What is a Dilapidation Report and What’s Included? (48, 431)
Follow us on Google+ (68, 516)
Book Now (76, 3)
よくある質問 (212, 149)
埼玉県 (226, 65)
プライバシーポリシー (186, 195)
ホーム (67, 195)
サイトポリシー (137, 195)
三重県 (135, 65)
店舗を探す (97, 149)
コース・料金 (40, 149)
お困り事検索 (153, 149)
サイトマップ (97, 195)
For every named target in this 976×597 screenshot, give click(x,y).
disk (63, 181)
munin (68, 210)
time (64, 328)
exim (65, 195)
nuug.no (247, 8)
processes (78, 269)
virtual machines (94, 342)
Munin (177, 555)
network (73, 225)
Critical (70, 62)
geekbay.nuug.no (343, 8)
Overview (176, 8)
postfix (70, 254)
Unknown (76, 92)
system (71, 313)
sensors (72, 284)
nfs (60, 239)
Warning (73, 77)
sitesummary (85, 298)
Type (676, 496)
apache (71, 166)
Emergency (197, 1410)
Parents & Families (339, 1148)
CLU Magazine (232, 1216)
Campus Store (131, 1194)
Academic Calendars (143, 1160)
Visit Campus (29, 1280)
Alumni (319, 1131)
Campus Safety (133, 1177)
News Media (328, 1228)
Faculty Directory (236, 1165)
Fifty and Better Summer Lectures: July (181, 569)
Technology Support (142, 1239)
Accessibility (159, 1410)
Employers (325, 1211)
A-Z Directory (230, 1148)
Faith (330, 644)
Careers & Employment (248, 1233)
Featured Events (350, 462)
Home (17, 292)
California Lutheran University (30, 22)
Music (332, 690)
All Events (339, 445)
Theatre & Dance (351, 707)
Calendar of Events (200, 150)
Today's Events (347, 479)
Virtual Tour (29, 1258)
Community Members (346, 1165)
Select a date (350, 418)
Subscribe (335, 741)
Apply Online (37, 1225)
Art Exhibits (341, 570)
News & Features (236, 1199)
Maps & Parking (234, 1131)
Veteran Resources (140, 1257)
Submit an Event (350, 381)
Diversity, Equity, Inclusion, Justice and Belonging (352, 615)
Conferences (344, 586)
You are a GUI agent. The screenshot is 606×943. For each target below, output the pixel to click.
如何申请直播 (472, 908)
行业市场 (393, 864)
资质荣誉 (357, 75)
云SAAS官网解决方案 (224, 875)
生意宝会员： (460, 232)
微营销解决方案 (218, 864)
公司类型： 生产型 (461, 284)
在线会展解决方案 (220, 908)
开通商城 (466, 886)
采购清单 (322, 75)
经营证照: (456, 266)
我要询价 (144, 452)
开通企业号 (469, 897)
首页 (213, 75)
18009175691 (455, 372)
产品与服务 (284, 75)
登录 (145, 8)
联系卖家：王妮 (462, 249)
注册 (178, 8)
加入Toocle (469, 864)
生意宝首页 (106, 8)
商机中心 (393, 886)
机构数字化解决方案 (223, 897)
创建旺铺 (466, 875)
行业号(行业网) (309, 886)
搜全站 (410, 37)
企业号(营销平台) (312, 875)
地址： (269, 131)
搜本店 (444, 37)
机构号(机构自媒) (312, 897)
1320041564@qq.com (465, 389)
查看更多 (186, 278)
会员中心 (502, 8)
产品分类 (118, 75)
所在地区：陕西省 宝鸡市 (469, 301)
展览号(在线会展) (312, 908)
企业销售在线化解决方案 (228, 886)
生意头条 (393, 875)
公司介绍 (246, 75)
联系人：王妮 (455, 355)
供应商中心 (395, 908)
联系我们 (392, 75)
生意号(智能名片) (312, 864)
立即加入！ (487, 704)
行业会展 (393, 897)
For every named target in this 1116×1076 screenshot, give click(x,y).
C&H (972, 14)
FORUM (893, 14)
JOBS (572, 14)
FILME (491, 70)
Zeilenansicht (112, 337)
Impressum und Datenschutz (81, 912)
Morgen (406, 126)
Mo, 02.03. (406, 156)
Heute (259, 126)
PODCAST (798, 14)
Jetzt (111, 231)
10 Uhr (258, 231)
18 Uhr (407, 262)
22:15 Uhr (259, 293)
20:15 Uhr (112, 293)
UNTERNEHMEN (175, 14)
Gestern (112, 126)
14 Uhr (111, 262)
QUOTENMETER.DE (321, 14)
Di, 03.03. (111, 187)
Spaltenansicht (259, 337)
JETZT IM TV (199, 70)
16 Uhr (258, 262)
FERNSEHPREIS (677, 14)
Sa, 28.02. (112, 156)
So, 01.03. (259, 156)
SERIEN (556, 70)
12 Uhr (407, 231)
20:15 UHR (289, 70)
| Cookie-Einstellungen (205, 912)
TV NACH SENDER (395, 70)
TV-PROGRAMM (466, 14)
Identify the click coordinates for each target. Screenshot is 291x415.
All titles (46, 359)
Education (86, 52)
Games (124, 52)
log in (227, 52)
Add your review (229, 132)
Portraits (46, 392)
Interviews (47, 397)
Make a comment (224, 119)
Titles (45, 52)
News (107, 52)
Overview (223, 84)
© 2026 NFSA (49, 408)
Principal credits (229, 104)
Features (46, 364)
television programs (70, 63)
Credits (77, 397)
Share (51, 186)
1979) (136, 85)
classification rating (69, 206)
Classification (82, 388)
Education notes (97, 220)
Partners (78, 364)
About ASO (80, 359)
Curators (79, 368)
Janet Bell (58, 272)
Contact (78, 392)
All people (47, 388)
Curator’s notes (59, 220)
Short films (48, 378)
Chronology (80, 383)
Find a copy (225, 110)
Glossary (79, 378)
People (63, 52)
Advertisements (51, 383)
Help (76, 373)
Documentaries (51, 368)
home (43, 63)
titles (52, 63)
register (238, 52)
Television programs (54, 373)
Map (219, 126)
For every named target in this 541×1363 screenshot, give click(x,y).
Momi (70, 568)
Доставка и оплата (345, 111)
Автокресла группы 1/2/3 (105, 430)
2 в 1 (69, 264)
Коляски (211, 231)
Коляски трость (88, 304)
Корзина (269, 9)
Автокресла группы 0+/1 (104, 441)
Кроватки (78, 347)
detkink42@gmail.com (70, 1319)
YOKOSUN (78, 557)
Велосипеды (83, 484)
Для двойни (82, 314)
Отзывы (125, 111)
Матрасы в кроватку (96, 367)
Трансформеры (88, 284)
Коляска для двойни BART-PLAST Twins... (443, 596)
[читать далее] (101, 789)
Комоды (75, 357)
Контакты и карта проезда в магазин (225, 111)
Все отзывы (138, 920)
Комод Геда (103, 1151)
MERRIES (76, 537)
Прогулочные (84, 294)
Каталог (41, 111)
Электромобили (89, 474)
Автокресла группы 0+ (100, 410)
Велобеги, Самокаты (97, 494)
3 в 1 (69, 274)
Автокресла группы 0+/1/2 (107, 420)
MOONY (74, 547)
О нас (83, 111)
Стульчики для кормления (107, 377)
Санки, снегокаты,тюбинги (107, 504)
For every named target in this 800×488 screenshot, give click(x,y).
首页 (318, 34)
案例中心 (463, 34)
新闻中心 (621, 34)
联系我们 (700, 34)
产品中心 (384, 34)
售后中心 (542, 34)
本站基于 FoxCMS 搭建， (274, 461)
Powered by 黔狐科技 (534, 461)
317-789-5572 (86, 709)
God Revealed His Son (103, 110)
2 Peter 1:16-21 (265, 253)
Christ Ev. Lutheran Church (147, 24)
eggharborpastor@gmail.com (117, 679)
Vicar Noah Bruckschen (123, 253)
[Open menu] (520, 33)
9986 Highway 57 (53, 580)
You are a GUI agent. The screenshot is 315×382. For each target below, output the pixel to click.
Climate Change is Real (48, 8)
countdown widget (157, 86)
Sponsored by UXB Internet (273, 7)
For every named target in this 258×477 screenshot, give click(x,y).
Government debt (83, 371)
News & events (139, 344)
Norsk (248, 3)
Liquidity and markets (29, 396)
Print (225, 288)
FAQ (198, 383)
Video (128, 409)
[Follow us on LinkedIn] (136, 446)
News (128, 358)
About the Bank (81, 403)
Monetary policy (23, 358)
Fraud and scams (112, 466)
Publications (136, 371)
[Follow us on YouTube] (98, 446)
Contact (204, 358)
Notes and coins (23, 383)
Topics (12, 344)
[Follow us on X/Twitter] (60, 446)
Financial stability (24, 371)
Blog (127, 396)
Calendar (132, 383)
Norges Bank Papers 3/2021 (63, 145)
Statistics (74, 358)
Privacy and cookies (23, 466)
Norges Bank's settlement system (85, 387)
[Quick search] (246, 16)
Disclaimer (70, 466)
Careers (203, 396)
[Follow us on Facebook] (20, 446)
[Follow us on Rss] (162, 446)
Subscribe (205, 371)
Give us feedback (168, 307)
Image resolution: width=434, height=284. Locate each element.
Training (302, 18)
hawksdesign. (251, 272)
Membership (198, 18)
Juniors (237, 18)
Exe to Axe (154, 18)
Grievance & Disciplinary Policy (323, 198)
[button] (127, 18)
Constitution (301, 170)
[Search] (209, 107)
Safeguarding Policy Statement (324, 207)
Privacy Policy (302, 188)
----------
◆ Task description
Copy out everything from the line containing "联系卖家：王妮 (462, 249)" down to the line containing "Mo, 02.03. (406, 156)", each line as it appears, both ends included.

◆ The result
联系卖家：王妮 (462, 249)
注册 (178, 8)
加入Toocle (469, 864)
生意宝首页 (106, 8)
商机中心 (393, 886)
机构数字化解决方案 (223, 897)
创建旺铺 (466, 875)
行业号(行业网) (309, 886)
搜全站 (410, 37)
企业号(营销平台) (312, 875)
地址： (269, 131)
搜本店 (444, 37)
机构号(机构自媒) (312, 897)
1320041564@qq.com (465, 389)
查看更多 (186, 278)
会员中心 (502, 8)
产品分类 (118, 75)
所在地区：陕西省 宝鸡市 (469, 301)
展览号(在线会展) (312, 908)
企业销售在线化解决方案 (228, 886)
生意头条 (393, 875)
公司介绍 (246, 75)
联系人：王妮 (455, 355)
供应商中心 (395, 908)
联系我们 (392, 75)
生意号(智能名片) (312, 864)
立即加入！ (487, 704)
行业会展 (393, 897)
For every named target in this 1116×1076 screenshot, give click(x,y).
C&H (972, 14)
FORUM (893, 14)
JOBS (572, 14)
FILME (491, 70)
Zeilenansicht (112, 337)
Impressum und Datenschutz (81, 912)
Morgen (406, 126)
Mo, 02.03. (406, 156)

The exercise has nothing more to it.